How to complete this task - All of the lines below should be copied word for word.

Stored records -
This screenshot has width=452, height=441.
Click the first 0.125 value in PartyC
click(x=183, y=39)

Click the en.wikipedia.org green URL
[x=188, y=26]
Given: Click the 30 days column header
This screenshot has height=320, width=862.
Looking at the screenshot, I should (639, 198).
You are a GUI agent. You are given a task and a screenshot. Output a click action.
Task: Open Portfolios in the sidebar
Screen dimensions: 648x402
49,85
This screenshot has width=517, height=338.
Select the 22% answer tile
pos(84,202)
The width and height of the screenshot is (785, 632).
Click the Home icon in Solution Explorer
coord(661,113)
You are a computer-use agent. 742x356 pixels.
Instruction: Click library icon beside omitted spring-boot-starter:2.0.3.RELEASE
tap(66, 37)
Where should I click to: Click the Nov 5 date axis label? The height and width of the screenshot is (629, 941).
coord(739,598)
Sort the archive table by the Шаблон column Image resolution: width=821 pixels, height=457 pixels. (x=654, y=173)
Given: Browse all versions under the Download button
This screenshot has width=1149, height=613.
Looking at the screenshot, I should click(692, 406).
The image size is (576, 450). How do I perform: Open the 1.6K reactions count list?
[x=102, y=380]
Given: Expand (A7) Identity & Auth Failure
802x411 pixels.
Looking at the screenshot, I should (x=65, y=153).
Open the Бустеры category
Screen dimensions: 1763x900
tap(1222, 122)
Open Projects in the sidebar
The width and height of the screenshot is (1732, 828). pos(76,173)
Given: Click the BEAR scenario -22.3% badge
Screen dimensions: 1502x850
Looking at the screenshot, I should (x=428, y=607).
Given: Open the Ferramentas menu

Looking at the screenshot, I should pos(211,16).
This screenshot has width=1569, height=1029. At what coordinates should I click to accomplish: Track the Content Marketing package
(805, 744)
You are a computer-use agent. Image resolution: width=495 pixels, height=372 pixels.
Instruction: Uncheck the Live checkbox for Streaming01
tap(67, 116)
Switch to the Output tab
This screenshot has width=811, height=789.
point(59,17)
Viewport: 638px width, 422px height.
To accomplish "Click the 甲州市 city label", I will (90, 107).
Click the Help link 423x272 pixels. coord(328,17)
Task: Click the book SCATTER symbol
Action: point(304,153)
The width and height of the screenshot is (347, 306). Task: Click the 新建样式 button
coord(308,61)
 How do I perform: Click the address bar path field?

Result -
This screenshot has width=452, height=441.
Click the first 0.125 value in PartyC
click(x=183, y=39)

Click the en.wikipedia.org green URL
[x=188, y=26]
Given: Click the 30 days column header
This screenshot has height=320, width=862.
Looking at the screenshot, I should (639, 198).
You are a GUI agent. You are given a task and a screenshot. Output a click action.
Task: Open Portfolios in the sidebar
Screen dimensions: 648x402
49,85
This screenshot has width=517, height=338.
Select the 22% answer tile
pos(84,202)
The width and height of the screenshot is (785, 632).
Click the Home icon in Solution Explorer
coord(661,113)
You are a computer-use agent. 742x356 pixels.
Instruction: Click library icon beside omitted spring-boot-starter:2.0.3.RELEASE
tap(66, 37)
Where should I click to: Click the Nov 5 date axis label? The height and width of the screenshot is (629, 941).
coord(739,598)
Sort the archive table by the Шаблон column Image resolution: width=821 pixels, height=457 pixels. (x=654, y=173)
Given: Browse all versions under the Download button
This screenshot has width=1149, height=613.
Looking at the screenshot, I should click(692, 406).
The image size is (576, 450). How do I perform: Open the 1.6K reactions count list?
[x=102, y=380]
Given: Expand (A7) Identity & Auth Failure
802x411 pixels.
Looking at the screenshot, I should (x=65, y=153).
Open the Бустеры category
Screen dimensions: 1763x900
tap(1222, 122)
Open Projects in the sidebar
The width and height of the screenshot is (1732, 828). pos(76,173)
Given: Click the BEAR scenario -22.3% badge
Screen dimensions: 1502x850
Looking at the screenshot, I should (x=428, y=607).
Given: Open the Ferramentas menu

Looking at the screenshot, I should pos(211,16).
This screenshot has width=1569, height=1029. At what coordinates should I click to accomplish: Track the Content Marketing package
(805, 744)
You are a computer-use agent. Image resolution: width=495 pixels, height=372 pixels.
Instruction: Uncheck the Live checkbox for Streaming01
tap(67, 116)
Switch to the Output tab
This screenshot has width=811, height=789.
point(59,17)
Viewport: 638px width, 422px height.
To accomplish "Click the 甲州市 city label", I will (90, 107).
Click the Help link 423x272 pixels. coord(328,17)
Task: Click the book SCATTER symbol
Action: point(304,153)
The width and height of the screenshot is (347, 306). Task: Click the 新建样式 button
coord(308,61)
 How do I perform: Click the address bar path field?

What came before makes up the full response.